A Reflection for Tuesday of the First Week of Advent

Find today’s readings here.

Behold, our Lord shall come with power; he will enlighten the eyes of his servants.

Advent is a strange season.

It marks the beginning of a new liturgical year, but oftentimes we spend it looking ahead to the end of days. Advent is a time of both penances and jingle bells. We deck the halls but then sing haunting carols in Dorian mode. We are speeding ahead to the darkest, coldest days of the year, and the standard American response is to pour the cocoa and wrap everything in a comforting mantle of red-trimmed nostalgia. But even as Catholics prepare our Christmas gifts and attend our office parties, we’re also fasting and immersing ourselves in apocalyptic end-times reflections.

When I was a Catholic newcomer, I found this all terribly disorienting. I wanted more clarity about the proper mood of this season. Eventually, I learned just to embrace the curious juxtapositions. It’s okay to feel discombobulated in Advent. Perplexity is the right mood. Jesus is coming, both at Christmas and at the end of time, and we can prepare for both events by letting go a little, opening our minds and hearts to fantastic things beyond our human understanding.

It’s okay to feel discombobulated in Advent. Perplexity is the right mood.

Today’s reading from Isaiah certainly feels wonderfully strange. Looking ahead to the time when “our Lord shall come with power,” we are shown a vision of a world that truly feels like a child’s fantasy.

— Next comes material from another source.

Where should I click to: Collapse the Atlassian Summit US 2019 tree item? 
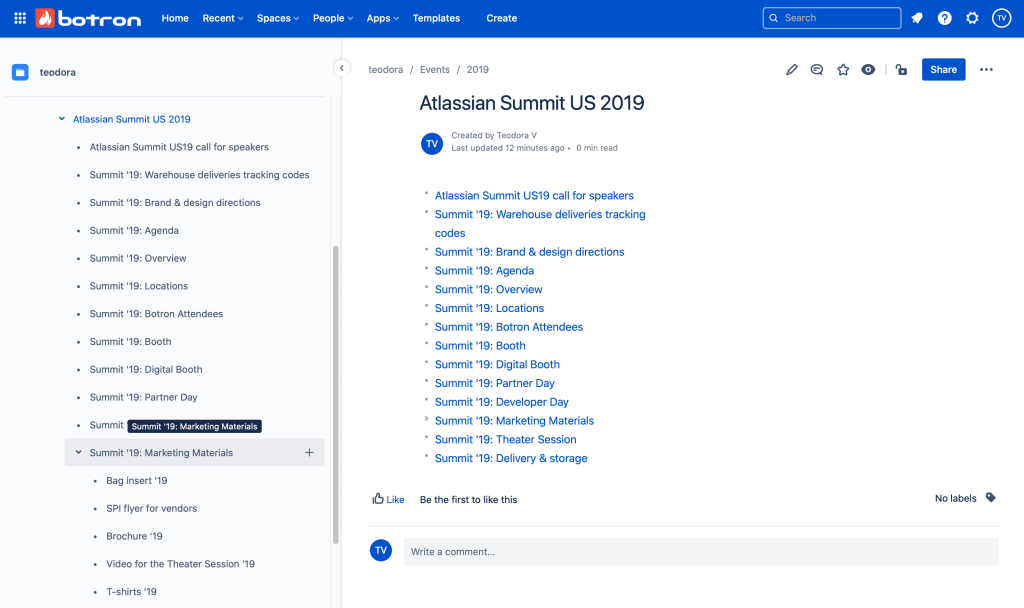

Childhood is a major theme of today’s readings: on the Lord’s holy mountain, babies will play with poisonous snakes, while predators and herbivores graze together “with a little child to guide them.” In the Gospel, Jesus praises the Father for revealing great things “to the childlike,” as the wise and learned are left in the dark. This is a sobering lesson in the depths of December when adults are shoveling snow and pinching pennies as children dream about Santa Claus. We adults are working harder, but the children are closer to the truth.

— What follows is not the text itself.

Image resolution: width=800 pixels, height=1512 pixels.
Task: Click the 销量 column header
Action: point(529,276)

Would we want it any other way? Even in secular culture, there is a recognition during the holiday season that children have a capacity for hope and imagination that the weary world desperately craves. We break out the jingle bells and watch movies about Santa and the Grinch in part because we want permission to become children again, believing in strange and wonderful things, and looking ahead to a fairytale fulfillment that we still believe will come. The passage from Isaiah even fills out this picture with the righteous king, who judges the poor with justice, slays the wicked, and brings lasting peace. Surely this is the happily-ever-after that we’ve craved since we were children.

It’s exciting and fun to contemplate. Still, we must take care never to let Advent become too cozy, too saccharine or too comfortably familiar. Advent is still the season of cold and dark, of onerous preparations and of peering anxiously ahead at the impending holiday and Apocalypse. Christ is coming; of that, we can be sure. But it will not happen in precisely the way we expect. We must watch and wait like children on Christmas Eve anticipating wonderful things. When the time comes, then our eyes will be opened, and the earth shall be filled with the knowledge of the Lord.